Tournament statistics
- Matches played: 17
- Goals scored: 38 (2.24 per match)
- Points scored: 248 (14.59 per match)
- Top scorer(s): Mick Barrett (1-18)

= 1966 Cork Senior Football Championship =

Gaelic football competition

The 1966 Cork Senior Football Championship was the 78th staging of the Cork Senior Football Championship since its establishment by the Cork County Board in 1887. The draw for the opening round fixtures took place on 30 January 1966. The championship began on 10 April 1966 and ended on 4 December 1966.

St. Nicholas' entered the championship as the defending champions.

On 4 December 1966, St. Nicholas' won the championship following a 1–07 to 1–06 defeat of St. Finbarr's in the final.

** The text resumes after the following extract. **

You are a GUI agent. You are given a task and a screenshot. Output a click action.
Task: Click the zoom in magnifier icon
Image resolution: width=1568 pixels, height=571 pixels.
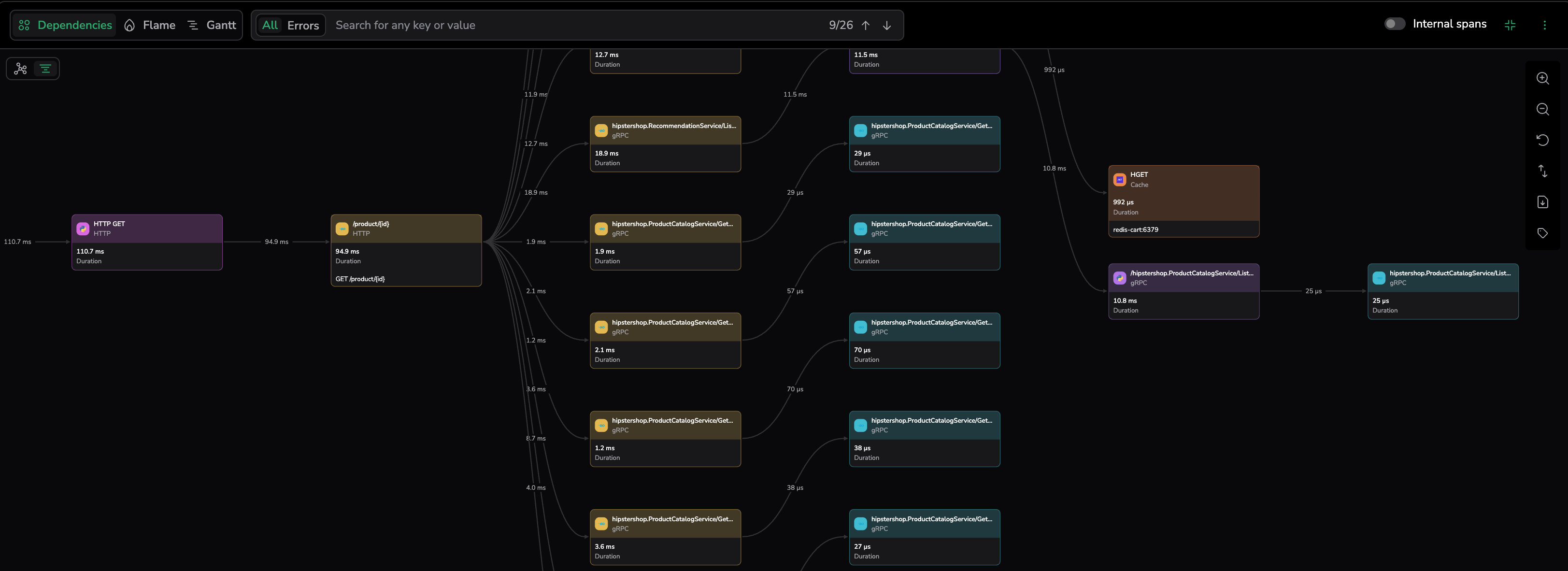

This was their fifth championship title overall and their second title in succession.

Mitchelstown's MIck Barrett was the championship's top scorer with 1-18.

==Team changes==
===To Championship===

Promoted from the Cork Intermediate Football Championship
- Mitchelstown

===From Championship===

Declined to field a team
- Garda

==Championship statistics==
===Top scorers===

- Overall

| Rank | Player | County | Tally | Total | Matches | Average |
| 1 | Mick Barrett | Mitchelstown | 1-18 | 21 | 4 | 5.25 |
| 2 | Jackie Daly | St Nicholas' | 0-18 | 18 | 5 | 3.60 |
| 3 | Gene McCarthy | St Finbarr's | 0-17 | 17 | 5 | 3.40 |
| 4 | David Geaney | UCC | 4-02 | 14 | 2 | 7.00 |
| Charlie McCarthy | St Finbarr's | 2-08 | 14 | 5 | 2.80 |

===Miscellaneous===
- St Nicholas' won back-to-back titles for the first time.